In conjunction with the Federal Emergency Management Agency (FEMA), Lexington Mayor Jim Gray has proclaimed September as Preparedness Month in Fayette County. Gov. Matt Bevin has declared September as National Preparedness Month for the Commonwealth of Kentucky as well.
Each of us face threats to our safety and property throughout the year; from tornadoes, flooding, straight line winds, lightning, winter storms, power outages and man-made hazards, to daily emergencies. Every household and business should be prepared to face these challenges at any given time. Disasters can occur anywhere and at any time, in the Bluegrass.
As we have all seen recently with tornadoes, windstorms and power outages, preparedness can make the difference between an inconvenience and a real disaster. Supplies such as water, non-perishable food, flashlights and batteries, radios and first aid kits are easy to store, and can be lifesavers when a crisis hits. A communication plan with family, friends and neighbors is also very important.
“Being prepared for emergencies doesn’t take much time and makes a real difference when disasters do happen,” said Patricia Dugger, Director of Lexington’s Division of Emergency Management. “Being aware, making an emergency plan, building an emergency kit and taking a first aid class makes Lexington a more resilient community and one that can handle disasters big and small.”
Here’s how you can be better prepared for emergencies:
· Stay informed about risks in your communities and monitor weather forecasts.

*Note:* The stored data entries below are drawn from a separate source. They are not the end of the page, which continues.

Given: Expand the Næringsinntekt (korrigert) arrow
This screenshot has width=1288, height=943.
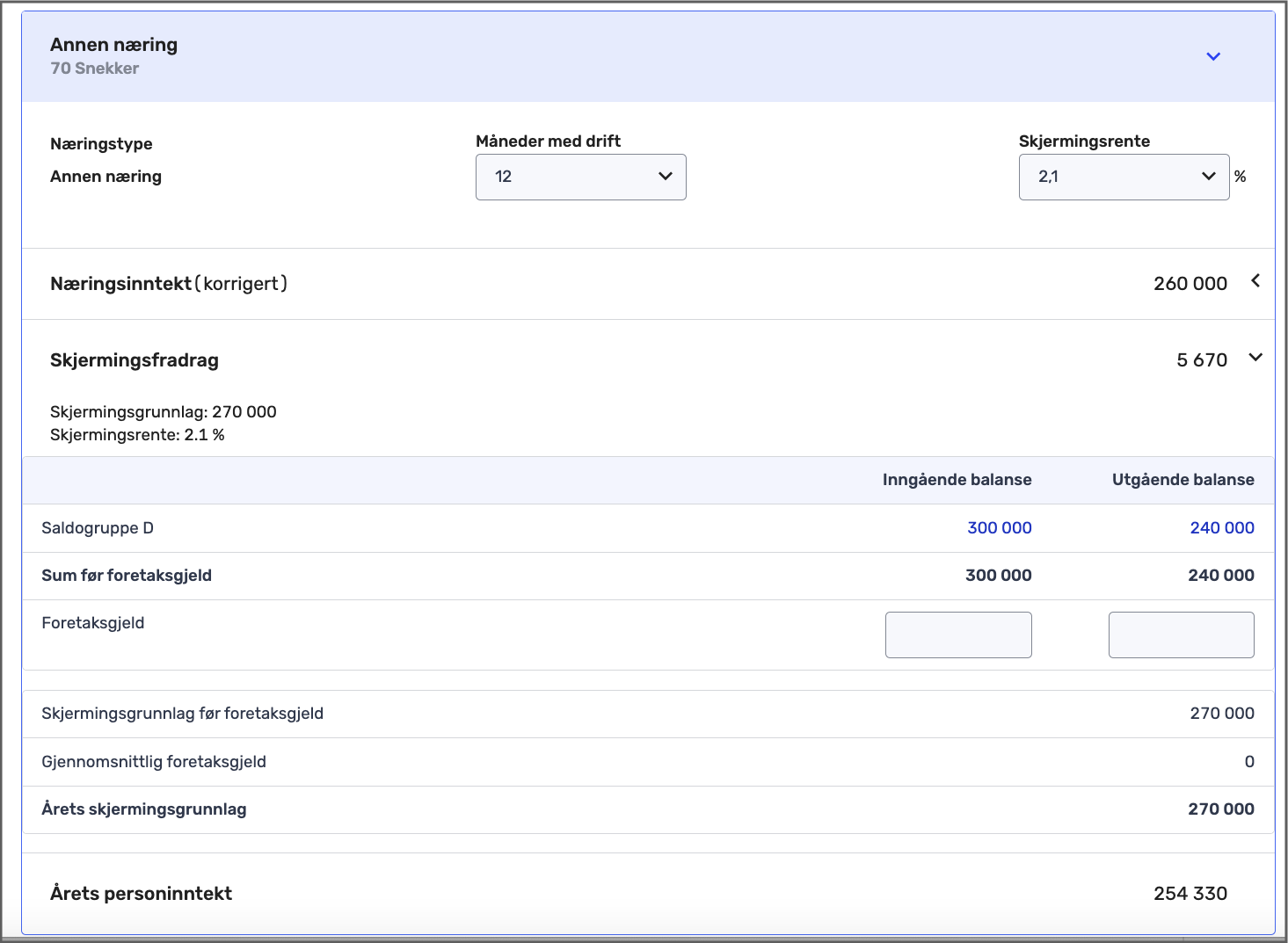Looking at the screenshot, I should point(1255,281).
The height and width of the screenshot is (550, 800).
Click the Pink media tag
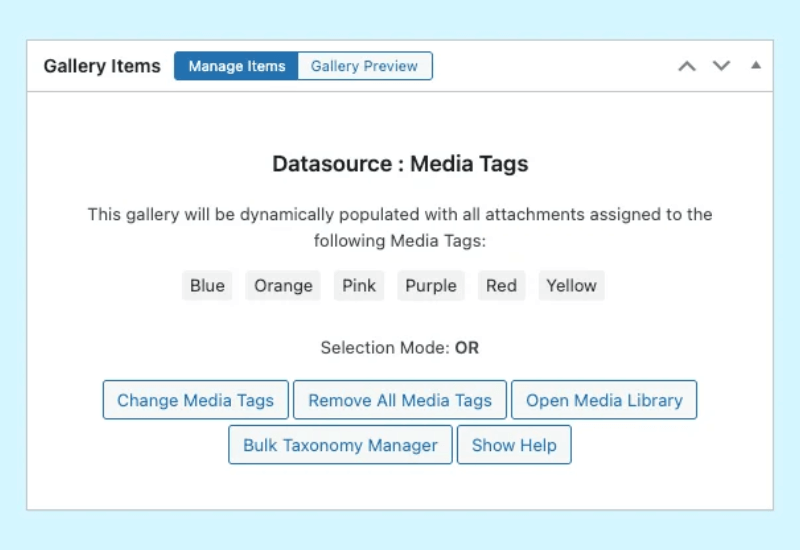tap(359, 286)
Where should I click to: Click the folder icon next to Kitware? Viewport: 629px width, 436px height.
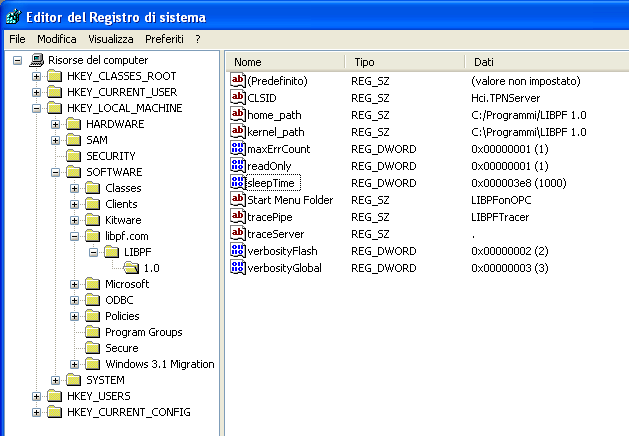click(93, 220)
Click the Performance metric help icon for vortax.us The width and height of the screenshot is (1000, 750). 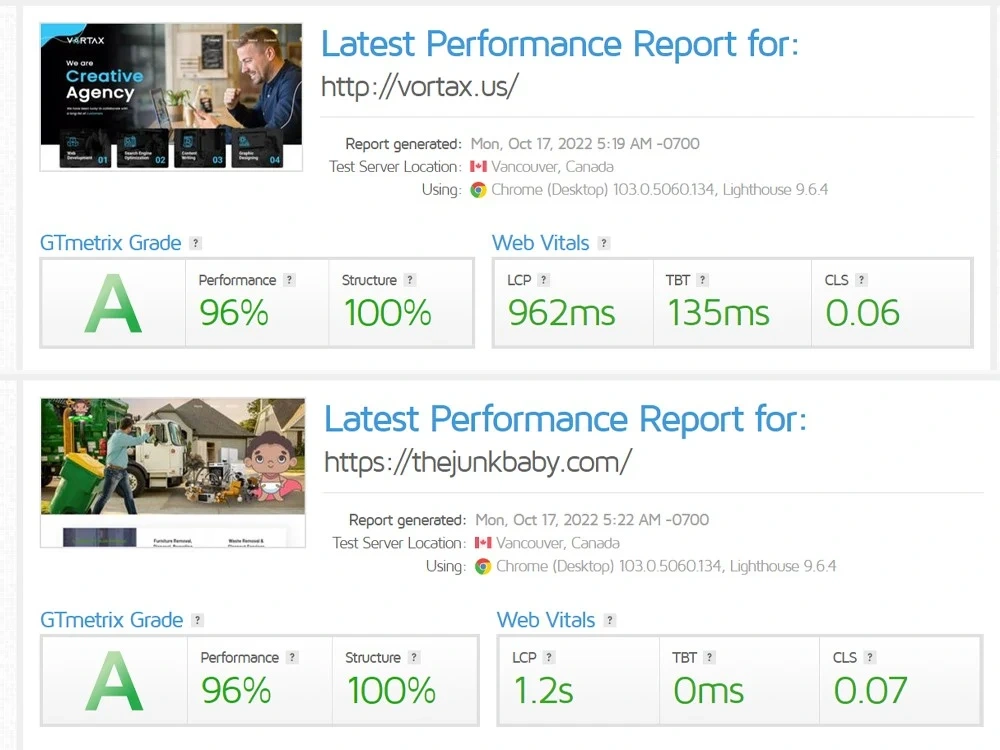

· Own and monitor a battery backed-up or crank-type NOAA Weather Alert Radio. During threatening weather, stay tuned to your local broadcast stations.
· Discuss conditions with family members and know their locations during dangerous weather.
· Discuss known risks with family members and neighbors.
· Keep written contact information for relatives, neighbors, utility companies, employers/employees and local emergency contact telephone numbers.
· Develop and review your emergency plan periodically and update as necessary.
· Assemble an emergency kit(s) and refresh periodically. A kit should have enough food, water and medications for each family member for three to five days.
· Practice your plan with household members.
· Move vehicles away from under trees during possible wind events.
· Keep an emergency kit in all vehicles.
· Have at least a 3 day supply of food and water for each pet in your household. Have carriers, a collar or harness with ID tag, rabies tag and a leash; familiar items such as treats, toys and bedding can help reduce stress for your pet.
Make an emergency kit for your home and your workplace. Include these items:
· First aid kit and essential medications (to include prescription medicines).
· Canned food and can opener.
· At least one gallon of water per person per day. Don’t forget water for pets.
· Protective clothing, rainwear and bedding or sleeping bags
· Battery or crank powered radio, flashlight and extra batteries or crank recharging stations that are capable of recharging cell phones, tablets, etc.
· Waterproof matches and candles.
· Special items for infants, elderly or disabled family members
· Extra set of car keys
· Cash in small bills – $1 and $5 are best.